Exercise passage:
|---|

4. Verbal Diarrhea Longer responses typically contain more assumptions and hypotheses, which create more opportunities for confusion in subsequent turns.

The Reliability Crisis

The research shows that the performance drop isn't just about LLMs becoming less capable (though that happens too). The bigger issue is that they become wildly unreliable. The same prompt that works perfectly in one conversation might fail completely in another, even with identical context.

The researchers measured this by running the same conversations multiple times and found that while single-turn interactions were relatively consistent, multi-turn conversations had massive variation in quality. It's like having a brilliant chef who can make a perfect dish when given the full recipe but burns everything when you give them ingredients one by one.

What This Means for Real-World Applications

An illustration depicting a frustrated stickman trying to prompt an LLM.

This research validates something I've been experiencing firsthand with Vade AI. When we generate website sections one by one, the AI loses track of the overall design vision. That beautiful header it created? By the time we get to the footer, it's forgotten the color scheme, the typography choices, and the brand guidelines we established earlier.

It explains why so many AI applications feel inconsistent and why users often restart conversations when things go wrong. We're not being impatient; we're unconsciously working around a fundamental limitation of current LLM architecture.

The Temperature Red Herring

One fascinating finding: turning down the "temperature" (randomness) of LLMs doesn't fix the multi-turn reliability problem. Even at the most deterministic settings, the models still get lost in conversation. This suggests the issue goes deeper than just randomness in text generation.

Practical Solutions (For Now)

While we wait for better models, the research suggests a few practical approaches:

1. Consolidate Before Retrying If a conversation goes off track, ask the LLM to summarize everything discussed so far, then start a new conversation with that consolidated context.

2. Minimize Turn Count Provide as much context as possible upfront rather than revealing information gradually.

3. Reset Early and Often Don't be afraid to start fresh when you notice quality degrading. It's not your fault; it's a limitation of current technology.

4. Use Agent-Like Approaches Carefully The research shows that techniques like recapping previous turns can help, but only modestly. They're Band-Aids, not cures.

|---|

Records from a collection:
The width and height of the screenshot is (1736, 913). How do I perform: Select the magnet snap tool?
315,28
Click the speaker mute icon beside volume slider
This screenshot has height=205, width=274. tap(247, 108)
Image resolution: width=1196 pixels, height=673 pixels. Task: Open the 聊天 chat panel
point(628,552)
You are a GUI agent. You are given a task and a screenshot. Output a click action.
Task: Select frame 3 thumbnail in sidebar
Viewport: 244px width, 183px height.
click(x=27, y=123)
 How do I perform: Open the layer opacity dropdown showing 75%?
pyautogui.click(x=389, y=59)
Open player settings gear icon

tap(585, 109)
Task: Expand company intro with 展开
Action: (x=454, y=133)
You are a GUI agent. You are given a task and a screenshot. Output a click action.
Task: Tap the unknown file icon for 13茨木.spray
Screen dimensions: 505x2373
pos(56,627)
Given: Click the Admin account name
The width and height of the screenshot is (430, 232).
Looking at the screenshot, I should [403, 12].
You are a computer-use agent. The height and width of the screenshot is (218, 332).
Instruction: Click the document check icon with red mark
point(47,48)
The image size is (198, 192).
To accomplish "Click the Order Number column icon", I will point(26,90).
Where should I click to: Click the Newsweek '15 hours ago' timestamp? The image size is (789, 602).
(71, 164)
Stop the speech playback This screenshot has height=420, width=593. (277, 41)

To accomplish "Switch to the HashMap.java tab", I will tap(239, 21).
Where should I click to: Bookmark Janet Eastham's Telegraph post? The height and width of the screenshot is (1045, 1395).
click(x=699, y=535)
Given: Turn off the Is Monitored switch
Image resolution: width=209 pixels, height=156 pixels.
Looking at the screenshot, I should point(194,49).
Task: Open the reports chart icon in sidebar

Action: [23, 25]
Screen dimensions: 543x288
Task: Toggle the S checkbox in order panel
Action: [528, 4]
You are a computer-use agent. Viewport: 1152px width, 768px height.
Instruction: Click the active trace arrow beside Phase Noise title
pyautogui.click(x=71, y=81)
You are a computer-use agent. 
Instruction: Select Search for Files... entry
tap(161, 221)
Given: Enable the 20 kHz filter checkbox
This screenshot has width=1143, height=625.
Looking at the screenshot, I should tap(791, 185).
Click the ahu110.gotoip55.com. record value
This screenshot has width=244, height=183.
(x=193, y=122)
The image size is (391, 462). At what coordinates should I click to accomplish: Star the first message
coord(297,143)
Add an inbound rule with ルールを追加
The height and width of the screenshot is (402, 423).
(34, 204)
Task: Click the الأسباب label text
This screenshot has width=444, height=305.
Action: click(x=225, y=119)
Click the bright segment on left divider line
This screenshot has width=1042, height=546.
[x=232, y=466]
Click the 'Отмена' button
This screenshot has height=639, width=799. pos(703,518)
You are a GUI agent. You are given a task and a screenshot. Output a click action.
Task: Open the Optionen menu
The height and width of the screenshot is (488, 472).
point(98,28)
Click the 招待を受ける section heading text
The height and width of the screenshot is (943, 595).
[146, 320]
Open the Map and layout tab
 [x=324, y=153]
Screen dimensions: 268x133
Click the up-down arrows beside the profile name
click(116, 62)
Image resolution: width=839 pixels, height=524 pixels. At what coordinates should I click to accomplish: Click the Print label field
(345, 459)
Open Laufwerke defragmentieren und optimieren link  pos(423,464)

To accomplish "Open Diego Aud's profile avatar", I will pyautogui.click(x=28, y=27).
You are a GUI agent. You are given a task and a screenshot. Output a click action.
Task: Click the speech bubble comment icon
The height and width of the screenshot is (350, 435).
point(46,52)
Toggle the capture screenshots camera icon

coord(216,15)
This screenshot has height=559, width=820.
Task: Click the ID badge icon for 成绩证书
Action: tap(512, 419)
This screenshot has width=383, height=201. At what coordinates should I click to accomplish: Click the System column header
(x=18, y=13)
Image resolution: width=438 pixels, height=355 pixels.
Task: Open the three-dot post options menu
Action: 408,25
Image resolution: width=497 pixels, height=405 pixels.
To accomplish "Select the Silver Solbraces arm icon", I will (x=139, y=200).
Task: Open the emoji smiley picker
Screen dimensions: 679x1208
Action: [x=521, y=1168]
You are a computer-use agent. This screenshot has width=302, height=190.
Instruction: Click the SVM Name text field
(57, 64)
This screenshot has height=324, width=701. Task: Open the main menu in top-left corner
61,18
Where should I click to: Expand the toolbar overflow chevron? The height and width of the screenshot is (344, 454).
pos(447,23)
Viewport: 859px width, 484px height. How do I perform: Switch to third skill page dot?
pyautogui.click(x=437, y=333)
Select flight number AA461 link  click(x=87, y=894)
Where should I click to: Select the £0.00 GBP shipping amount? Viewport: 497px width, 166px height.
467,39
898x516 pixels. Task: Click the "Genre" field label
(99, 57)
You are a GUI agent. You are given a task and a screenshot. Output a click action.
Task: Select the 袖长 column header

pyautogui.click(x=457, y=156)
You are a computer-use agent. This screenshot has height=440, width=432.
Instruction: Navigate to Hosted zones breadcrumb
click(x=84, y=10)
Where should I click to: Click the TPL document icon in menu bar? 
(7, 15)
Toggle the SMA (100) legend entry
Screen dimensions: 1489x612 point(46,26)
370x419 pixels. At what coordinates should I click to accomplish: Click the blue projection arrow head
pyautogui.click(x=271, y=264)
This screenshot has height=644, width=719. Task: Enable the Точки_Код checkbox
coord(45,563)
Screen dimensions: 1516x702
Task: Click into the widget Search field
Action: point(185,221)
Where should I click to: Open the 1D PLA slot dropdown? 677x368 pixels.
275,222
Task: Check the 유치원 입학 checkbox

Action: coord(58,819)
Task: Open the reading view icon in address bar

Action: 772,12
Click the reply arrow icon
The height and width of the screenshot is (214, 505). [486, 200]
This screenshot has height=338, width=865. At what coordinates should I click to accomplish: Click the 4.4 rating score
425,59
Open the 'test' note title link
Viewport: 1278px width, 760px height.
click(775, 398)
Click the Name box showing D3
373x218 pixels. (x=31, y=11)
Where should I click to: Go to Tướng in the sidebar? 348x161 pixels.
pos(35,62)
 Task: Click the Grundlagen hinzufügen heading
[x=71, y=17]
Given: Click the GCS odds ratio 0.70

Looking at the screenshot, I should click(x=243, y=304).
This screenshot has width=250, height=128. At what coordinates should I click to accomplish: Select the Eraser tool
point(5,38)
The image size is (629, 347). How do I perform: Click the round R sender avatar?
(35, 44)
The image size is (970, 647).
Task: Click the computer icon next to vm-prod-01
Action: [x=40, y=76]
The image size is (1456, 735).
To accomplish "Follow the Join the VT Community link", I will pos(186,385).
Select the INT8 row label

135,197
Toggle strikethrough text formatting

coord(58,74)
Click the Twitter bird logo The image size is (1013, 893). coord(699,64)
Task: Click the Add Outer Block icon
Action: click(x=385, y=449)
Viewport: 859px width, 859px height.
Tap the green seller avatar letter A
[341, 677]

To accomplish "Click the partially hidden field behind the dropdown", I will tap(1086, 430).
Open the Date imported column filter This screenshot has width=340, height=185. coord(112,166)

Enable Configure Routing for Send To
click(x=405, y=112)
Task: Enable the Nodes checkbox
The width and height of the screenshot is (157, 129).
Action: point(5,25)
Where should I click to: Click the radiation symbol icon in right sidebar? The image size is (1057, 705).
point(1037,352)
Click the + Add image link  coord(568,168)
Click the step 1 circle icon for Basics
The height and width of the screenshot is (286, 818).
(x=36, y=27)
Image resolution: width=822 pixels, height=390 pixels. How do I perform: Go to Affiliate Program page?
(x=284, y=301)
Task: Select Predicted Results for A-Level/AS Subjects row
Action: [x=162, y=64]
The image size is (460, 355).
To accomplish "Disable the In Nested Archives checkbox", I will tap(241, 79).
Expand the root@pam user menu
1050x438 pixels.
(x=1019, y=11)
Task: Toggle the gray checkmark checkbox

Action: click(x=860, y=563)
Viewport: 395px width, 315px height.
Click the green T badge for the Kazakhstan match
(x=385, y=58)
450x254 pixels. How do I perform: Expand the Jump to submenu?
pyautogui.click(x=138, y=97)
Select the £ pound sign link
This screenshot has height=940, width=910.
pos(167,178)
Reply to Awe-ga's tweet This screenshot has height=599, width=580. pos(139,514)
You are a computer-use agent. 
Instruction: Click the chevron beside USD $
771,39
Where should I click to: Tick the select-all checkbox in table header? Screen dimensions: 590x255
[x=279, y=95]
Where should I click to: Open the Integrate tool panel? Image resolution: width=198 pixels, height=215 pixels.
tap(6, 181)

|---|

To do:
1. In the article on LLM reliability in multi-turn conversations, what effect does lowering the temperature have on the multi-turn reliability problem?
2. Write a continuation of the article on LLM reliability in multi-turn conversations that begins right after its final sentence.

Answer section:
1. Lowering the temperature doesn't fix it, and even at the most deterministic settings the models still get lost in conversation.

2.
The Path Forward

This research is a wake-up call for the AI community. We've been so focused on making models smarter in single interactions that we've overlooked how they handle the conversational nature of real-world use.

For builders like me working on platforms like Vade AI, this research validates our experiences and gives us a roadmap for better solutions. We're already experimenting with conversation management techniques and context consolidation strategies.

The good news? Now that we understand the problem, we can start building better solutions. The researchers explicitly call on LLM builders to prioritize multi-turn reliability alongside raw capability.

The Bottom Line

A stickman illustration ready to take on the challenge.

If you've ever felt like AI gets dumber the longer you talk to it, you're not imagining things. This research proves it's a real, measurable phenomenon affecting all current LLMs. But knowing is half the battle.

As we build the next generation of AI-powered tools, this research gives us the framework to create more reliable, conversation-aware systems. The future of AI isn't just about smarter models; it's about models that can maintain context and quality across extended interactions.

Until then, we adapt, we work around the limitations, and we build solutions that account for the reality of how LLMs actually behave in the wild. Because sometimes, the most important research isn't about making things work better—it's about understanding why they don't work as well as we thought they did.

References

Laban, P., Hayashi, H., Zhou, Y., & Neville, J. (2025). LLMs Get Lost In Multi-Turn Conversation. arXiv preprint arXiv:2505.06120.